Diskin and Halevi’s analysis doesn’t require any deep insight. It merely reflects an understanding that the vast majority of Palestinians—like the vast majority of Ukrainians and other members of the human race—have no desire to kill or be killed. But that some will turn to violence, even against civilians, when they see no other way to answer the violence inflicted on them. In their comments, Diskin and Halevi recognize that Palestinians are not exotic, pathological creatures but normal human beings. When America’s leaders recognize this truth as well, and have the courage to act on it, Israel-Palestine will become a safer place for everyone who lives between the Jordan River and the Mediterranean Sea.
Other Stuff:
In Jewish Currents (subscribe!), Joshua Leifer talks to Joel Beinin, professor emeritus of history and Middle East Studies at Stanford University (and a Beinart Notebook subscriber) about why Israel’s communist party isn’t condemning Russia’s invasion of Ukraine.

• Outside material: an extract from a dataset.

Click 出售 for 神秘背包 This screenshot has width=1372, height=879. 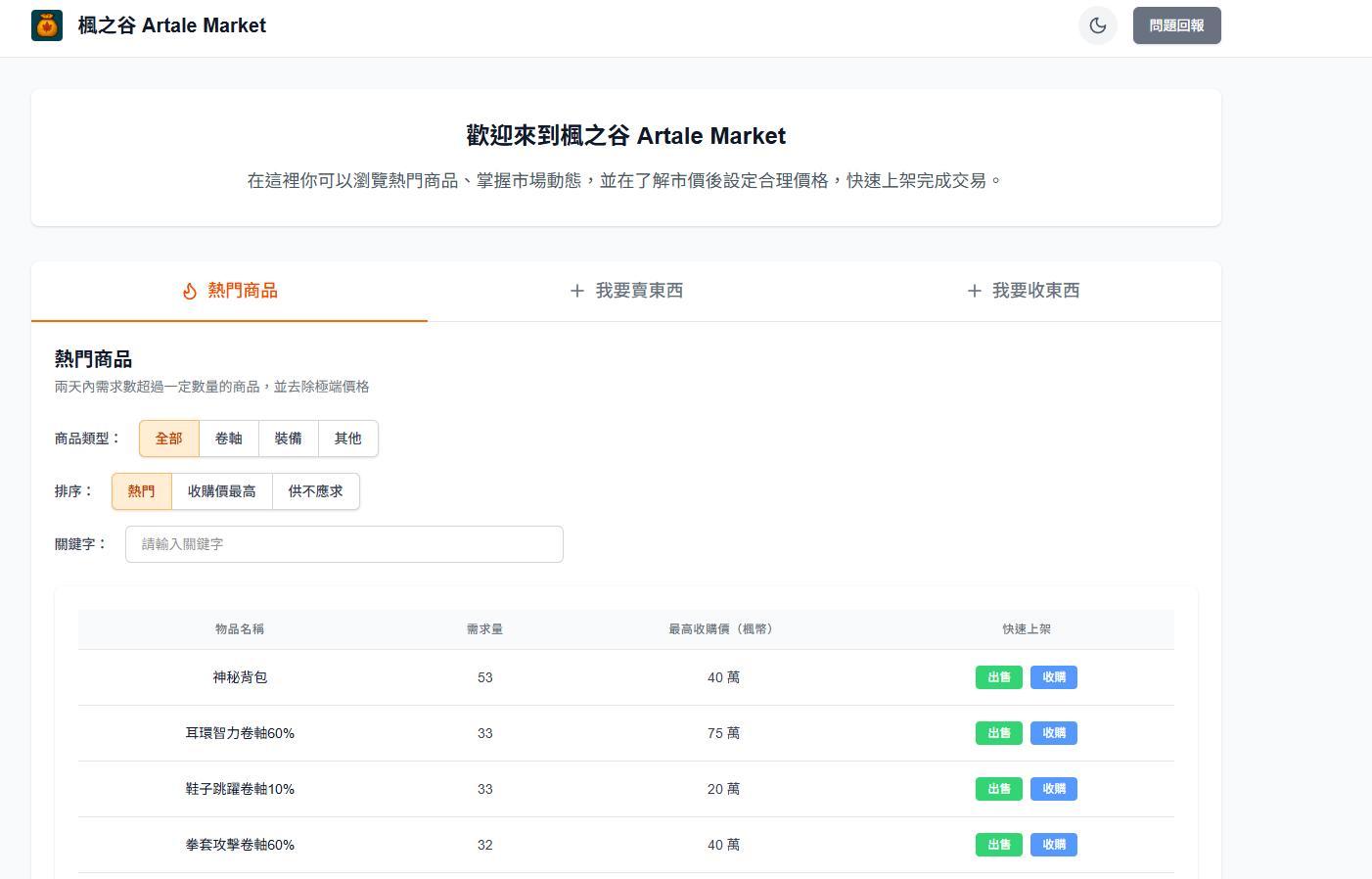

For the Foundation for Middle East Peace’s “Occupied Thoughts” podcast, I talked with the University of Arizona’s Maha Nassar, Amnesty International’s Paul O’Brien, and FMEP’s Lara Friedman about the blowback in Washington against human rights groups who call Israel an apartheid state.
Sid Topol, a wonderful man who passionately defended human rights in both the US and Israel-Palestine, died last week. May his memory be a blessing.
See you Friday,
Peter
Appalling article. Peter says he is seeking "not to excuse violence against civilians" but only after paragraphs and paragraphs of justifications, comparing Palestinian violence to the Ukrainian conflict as well as historical examples. Violence against innocent civilians is always wrong. It was wrong when the Irish did it, it was wrong when hypothetical Ukrainians do it, and it's wrong when Palestinians do it. In Peter's rush to defend the murder of Jews, he fails to address the fact that two of the murderers were in fact members of ISIS. I look forward to Peter's next article in which he shows a causation between ISIS's violence and the violence of the oppressive Israeli state. There seems to be no limit to the amount of victim blaming occurring here.

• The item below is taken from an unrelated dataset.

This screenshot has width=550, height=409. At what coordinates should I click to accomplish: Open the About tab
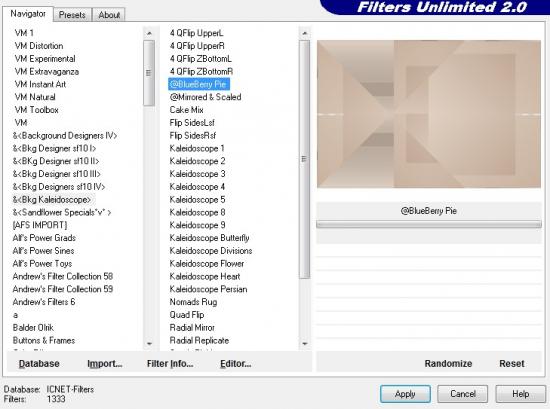(x=109, y=15)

If Palestinians feel so hopeless and powerless that they are compelled to slaughter innocent people, perhaps instead they should get their government to finally make peace with Israel after all of these years. Abbas has failed to make peace with every single Israeli PM for the past several decades, maybe someone new could actually get something done? If Palestine truly "see no other way to answer the violence inflicted on them" (another disgusting defense of Jew murder), then that is a problem on Palestine's end, no one else's.
I do enjoy the references to international law, though, like the claim that Israel's occupation is against international or about "Palestinian efforts to hold Israel accountable under international law." You know what's against international law, Peter? Murdering civilians! Funny how you didn't mention that anywhere.

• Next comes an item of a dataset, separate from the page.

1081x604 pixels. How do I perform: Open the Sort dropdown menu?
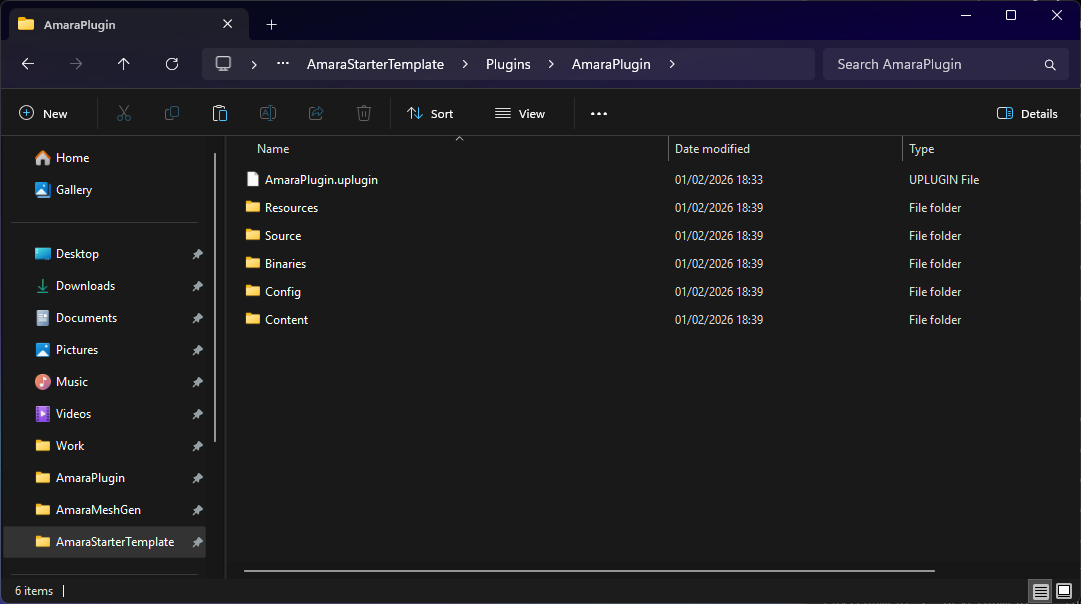tap(430, 114)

Peter says that "Israel’s occupation of the West Bank, like Russia’s invasions of Ukraine, still constitutes a clear violation of international law." He then shares a series of links that fail to back up his claim. The link to the UN, for example, directs to a news report about a ruling concerning Israel's settlements. Another is to a ruling about the West Bank security barrier.
Question: is Peter not very intelligent, or does he merely believe his audience is unable to tell the difference between a settlement and an occupation?